Rosacea is a common, chronic skin condition that affects up to 10 percent of the population, although many people are unaware that they have it. It usually affects the face, causing redness and the formation of small, pus-filled bumps similar to acne, and, like other skin conditions, can cause emotional distress for the sufferer. Rosacea typically affects fair-skinned women between 30 and 60 years of age. It can first appear during menopause, and is more prevalent in people with a family history of the condition. Although rosacea is a chronic condition that cannot be cured, there are several treatments available to relieve its symptoms and prevent flareups.
Frequently Asked Rosacea Questions
Is rosacea contagious?
No. Rosacea is not considered an infectious disease, and there is no evidence that it can be spread through skin to skin contact or through inhaling bacteria in the air. The effectiveness of antibiotics against rosacea is believed to be due more to the anti-inflammatory effect as opposed to their ability to destroy bacteria.
How long does rosacea last
Rosacea is a chronic disorder and not a short term condition. While there is no definitive way of telling how long rosacea will last and no cure, it can be controlled with therapy and lifestyle modifications
What are common lifestyle or environmental factors that contribute to rosacea or can trigger flare ups?

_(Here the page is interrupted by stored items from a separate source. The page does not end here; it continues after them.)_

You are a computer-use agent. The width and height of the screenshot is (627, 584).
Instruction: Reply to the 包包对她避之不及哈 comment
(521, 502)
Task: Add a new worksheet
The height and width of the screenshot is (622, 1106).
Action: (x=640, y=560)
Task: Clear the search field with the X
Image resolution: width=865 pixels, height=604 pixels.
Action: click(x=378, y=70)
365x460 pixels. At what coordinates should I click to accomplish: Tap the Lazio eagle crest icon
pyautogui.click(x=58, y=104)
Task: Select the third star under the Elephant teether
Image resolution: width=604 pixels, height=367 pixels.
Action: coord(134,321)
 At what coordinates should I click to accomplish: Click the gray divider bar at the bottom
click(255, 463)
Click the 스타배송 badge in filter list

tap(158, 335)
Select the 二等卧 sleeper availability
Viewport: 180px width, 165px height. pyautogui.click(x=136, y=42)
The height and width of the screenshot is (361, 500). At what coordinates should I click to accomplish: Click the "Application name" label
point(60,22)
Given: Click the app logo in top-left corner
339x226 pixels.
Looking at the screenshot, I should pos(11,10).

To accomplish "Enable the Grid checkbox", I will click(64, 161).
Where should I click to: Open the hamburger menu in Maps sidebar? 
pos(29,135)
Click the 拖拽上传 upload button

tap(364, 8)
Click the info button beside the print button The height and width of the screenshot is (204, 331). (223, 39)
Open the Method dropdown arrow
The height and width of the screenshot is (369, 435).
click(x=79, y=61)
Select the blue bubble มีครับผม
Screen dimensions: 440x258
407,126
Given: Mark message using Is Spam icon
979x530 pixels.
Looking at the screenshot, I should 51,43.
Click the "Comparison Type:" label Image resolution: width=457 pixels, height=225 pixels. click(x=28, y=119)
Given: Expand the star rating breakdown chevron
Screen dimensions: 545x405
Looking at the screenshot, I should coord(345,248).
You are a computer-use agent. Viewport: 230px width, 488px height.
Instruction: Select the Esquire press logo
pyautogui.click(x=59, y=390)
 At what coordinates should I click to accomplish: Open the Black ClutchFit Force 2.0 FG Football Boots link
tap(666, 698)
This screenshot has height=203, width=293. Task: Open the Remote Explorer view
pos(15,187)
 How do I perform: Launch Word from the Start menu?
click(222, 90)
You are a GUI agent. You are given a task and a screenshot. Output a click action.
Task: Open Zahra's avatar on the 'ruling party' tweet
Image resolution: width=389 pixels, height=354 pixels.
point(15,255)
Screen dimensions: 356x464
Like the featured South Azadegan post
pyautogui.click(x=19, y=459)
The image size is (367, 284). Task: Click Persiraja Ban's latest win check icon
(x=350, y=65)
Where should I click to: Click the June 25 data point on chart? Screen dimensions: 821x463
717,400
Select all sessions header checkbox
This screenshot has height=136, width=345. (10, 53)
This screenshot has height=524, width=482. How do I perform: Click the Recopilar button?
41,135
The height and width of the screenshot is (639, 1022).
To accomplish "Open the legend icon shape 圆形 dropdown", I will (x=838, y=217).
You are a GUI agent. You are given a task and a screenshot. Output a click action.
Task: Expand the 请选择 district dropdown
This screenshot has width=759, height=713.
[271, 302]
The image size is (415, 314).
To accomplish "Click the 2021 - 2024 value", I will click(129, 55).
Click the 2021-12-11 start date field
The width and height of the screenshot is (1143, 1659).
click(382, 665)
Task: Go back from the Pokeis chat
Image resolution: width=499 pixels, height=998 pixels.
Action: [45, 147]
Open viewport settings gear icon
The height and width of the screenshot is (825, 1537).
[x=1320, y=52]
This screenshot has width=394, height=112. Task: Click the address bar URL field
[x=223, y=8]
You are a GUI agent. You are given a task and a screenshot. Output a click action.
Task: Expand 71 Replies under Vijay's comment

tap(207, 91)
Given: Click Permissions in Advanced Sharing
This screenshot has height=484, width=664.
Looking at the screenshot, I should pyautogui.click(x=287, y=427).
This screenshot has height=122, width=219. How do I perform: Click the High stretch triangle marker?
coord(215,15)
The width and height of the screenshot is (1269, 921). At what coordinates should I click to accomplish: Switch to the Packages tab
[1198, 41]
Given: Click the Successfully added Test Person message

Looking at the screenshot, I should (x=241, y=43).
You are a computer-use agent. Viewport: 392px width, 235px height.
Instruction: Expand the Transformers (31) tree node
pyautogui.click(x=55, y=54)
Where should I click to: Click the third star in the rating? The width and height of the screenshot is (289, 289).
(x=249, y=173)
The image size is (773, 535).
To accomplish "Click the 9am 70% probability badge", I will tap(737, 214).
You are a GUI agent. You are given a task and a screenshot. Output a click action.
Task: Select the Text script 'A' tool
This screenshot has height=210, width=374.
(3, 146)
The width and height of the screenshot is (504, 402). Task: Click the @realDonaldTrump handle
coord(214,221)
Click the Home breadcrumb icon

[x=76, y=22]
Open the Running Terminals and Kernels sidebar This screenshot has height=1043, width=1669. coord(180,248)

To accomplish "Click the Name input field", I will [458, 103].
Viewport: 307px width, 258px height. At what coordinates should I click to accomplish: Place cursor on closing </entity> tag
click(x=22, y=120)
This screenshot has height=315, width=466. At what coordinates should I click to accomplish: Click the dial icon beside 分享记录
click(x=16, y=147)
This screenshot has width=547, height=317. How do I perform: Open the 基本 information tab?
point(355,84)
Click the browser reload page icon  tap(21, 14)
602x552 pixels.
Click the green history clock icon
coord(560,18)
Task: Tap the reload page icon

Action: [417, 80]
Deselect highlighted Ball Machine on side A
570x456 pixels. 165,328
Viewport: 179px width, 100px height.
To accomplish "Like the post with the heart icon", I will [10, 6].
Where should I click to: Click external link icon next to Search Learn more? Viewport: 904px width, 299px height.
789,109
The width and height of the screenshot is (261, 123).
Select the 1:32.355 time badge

According to a survey done by the National Rosacea Society some common triggers are sun exposure, emotional stress, hot/cold weather, wind, alcohol, spicy foods, exercising heavily, hot baths, heated beverages and certain skin care products.
How do I determine what causes a flare up?
Rosacea signs and symptoms may be caused by multiple environmental and lifestyle factors. Some factors we’ve already listed above. As with a allergy, it is important to keep a diary to pinpoint the particular elements that may prompt a flare up in your individual case. The National Rosacea Society publishes a booklet “Rosacea Diary” designed to help patient identify and avoid triggers.
Can rosacea be cured?
While it cannot be cured, medical treatments are available that can control or eliminate its signs and symptoms.